Spark connector hive catalog
With the Apache Gravitino Spark connector, accessing data or managing metadata in Hive catalogs becomes straightforward, enabling seamless federation queries across different Hive catalogs.
Capabilities
Supports most DDL and DML operations in SparkSQL, except such operations:
- Function operations
- Partition operations
- View operations
- Querying UDF
LOAD
clauseCREATE TABLE LIKE
clauseTRUCATE TABLE
clause
Don't support reading and writing tables with org.apache.hadoop.hive.serde2.OpenCSVSerde
row format.
Requirement
- Hive metastore 2.x
- HDFS 2.x or 3.x
SQL example
// Suppose hive_a is the Hive catalog name managed by Gravitino
USE hive_a;
CREATE DATABASE IF NOT EXISTS mydatabase;
USE mydatabase;
// Create table
CREATE TABLE IF NOT EXISTS employees (
id INT,
name STRING,
age INT
)
PARTITIONED BY (department STRING)
STORED AS PARQUET;
DESC TABLE EXTENDED employees;
INSERT OVERWRITE TABLE employees PARTITION(department='Engineering') VALUES (1, 'John Doe', 30), (2, 'Jane Smith', 28);
INSERT OVERWRITE TABLE employees PARTITION(department='Marketing') VALUES (3, 'Mike Brown', 32);
SELECT * FROM employees WHERE department = 'Engineering';
Catalog properties
Gravitino spark connector will transform below property names which are defined in catalog properties to Spark Hive connector configuration.

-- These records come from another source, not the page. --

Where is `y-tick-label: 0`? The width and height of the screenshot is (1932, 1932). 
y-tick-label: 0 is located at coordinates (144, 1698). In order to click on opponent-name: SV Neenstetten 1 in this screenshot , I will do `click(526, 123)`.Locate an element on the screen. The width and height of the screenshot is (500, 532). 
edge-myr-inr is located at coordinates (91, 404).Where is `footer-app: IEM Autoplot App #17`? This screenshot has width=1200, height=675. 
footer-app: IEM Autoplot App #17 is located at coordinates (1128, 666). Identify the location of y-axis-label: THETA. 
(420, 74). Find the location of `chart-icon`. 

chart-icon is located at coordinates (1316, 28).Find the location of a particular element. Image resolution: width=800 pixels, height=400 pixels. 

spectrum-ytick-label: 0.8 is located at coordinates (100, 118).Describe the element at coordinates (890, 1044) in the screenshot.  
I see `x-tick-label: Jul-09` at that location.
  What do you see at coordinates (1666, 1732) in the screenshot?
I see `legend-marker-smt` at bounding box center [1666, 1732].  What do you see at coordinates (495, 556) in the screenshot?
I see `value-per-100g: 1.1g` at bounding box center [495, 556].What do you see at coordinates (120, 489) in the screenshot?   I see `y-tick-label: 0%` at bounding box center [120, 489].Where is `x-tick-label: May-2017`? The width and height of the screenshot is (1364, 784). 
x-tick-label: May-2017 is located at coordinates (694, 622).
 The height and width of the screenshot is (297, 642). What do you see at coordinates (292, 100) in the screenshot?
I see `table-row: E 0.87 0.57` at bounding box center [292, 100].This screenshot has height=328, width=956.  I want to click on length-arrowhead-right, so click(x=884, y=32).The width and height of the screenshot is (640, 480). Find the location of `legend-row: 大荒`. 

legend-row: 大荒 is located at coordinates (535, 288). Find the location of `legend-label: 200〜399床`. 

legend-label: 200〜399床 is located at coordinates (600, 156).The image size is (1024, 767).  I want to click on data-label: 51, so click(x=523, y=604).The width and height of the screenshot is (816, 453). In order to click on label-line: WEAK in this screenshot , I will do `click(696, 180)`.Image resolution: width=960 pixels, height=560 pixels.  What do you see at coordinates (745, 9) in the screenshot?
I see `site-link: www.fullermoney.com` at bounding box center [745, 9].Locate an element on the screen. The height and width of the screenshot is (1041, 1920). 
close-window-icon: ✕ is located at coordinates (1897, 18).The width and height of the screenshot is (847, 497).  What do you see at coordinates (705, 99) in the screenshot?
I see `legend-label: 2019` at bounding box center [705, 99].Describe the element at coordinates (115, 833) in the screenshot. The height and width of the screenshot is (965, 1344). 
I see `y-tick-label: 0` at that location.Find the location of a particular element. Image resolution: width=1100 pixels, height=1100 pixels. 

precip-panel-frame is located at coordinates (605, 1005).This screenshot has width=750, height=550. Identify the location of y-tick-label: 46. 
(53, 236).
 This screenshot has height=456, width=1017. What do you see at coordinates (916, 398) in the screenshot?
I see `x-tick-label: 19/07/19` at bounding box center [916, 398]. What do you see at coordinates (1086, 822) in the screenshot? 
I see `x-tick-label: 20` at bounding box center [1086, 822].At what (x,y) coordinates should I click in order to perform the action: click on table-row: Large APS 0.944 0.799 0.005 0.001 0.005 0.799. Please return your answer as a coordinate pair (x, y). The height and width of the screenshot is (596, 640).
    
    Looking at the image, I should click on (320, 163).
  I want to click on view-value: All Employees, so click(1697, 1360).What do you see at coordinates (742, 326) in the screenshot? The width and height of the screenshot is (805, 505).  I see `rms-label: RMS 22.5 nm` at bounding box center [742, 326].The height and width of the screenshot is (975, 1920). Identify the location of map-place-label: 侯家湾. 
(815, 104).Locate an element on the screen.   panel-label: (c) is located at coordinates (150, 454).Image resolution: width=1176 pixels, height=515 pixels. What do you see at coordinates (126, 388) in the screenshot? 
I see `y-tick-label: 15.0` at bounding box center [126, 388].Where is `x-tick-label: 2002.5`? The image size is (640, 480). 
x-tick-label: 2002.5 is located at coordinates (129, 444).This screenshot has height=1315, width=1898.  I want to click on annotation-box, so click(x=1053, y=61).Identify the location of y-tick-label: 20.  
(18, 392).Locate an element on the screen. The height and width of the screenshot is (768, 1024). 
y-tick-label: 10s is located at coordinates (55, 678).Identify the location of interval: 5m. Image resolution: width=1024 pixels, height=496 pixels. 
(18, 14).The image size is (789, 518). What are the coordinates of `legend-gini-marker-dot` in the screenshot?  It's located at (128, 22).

Property name in Gravitino catalog properties | Spark Hive connector configuration | Description | Since Version |
---|---|---|---|
metastore.uris | hive.metastore.uris | Hive metastore uri address | 0.5.0 |
Gravitino catalog property names with the prefix spark.bypass.
are passed to Spark Hive connector. For example, using spark.bypass.hive.exec.dynamic.partition.mode
to pass the hive.exec.dynamic.partition.mode
to the Spark Hive connector.
When using the spark-sql
shell client, you must explicitly set the spark.bypass.spark.sql.hive.metastore.jars
in the Gravitino Hive catalog properties. Replace the default builtin
value with the appropriate setting for your setup.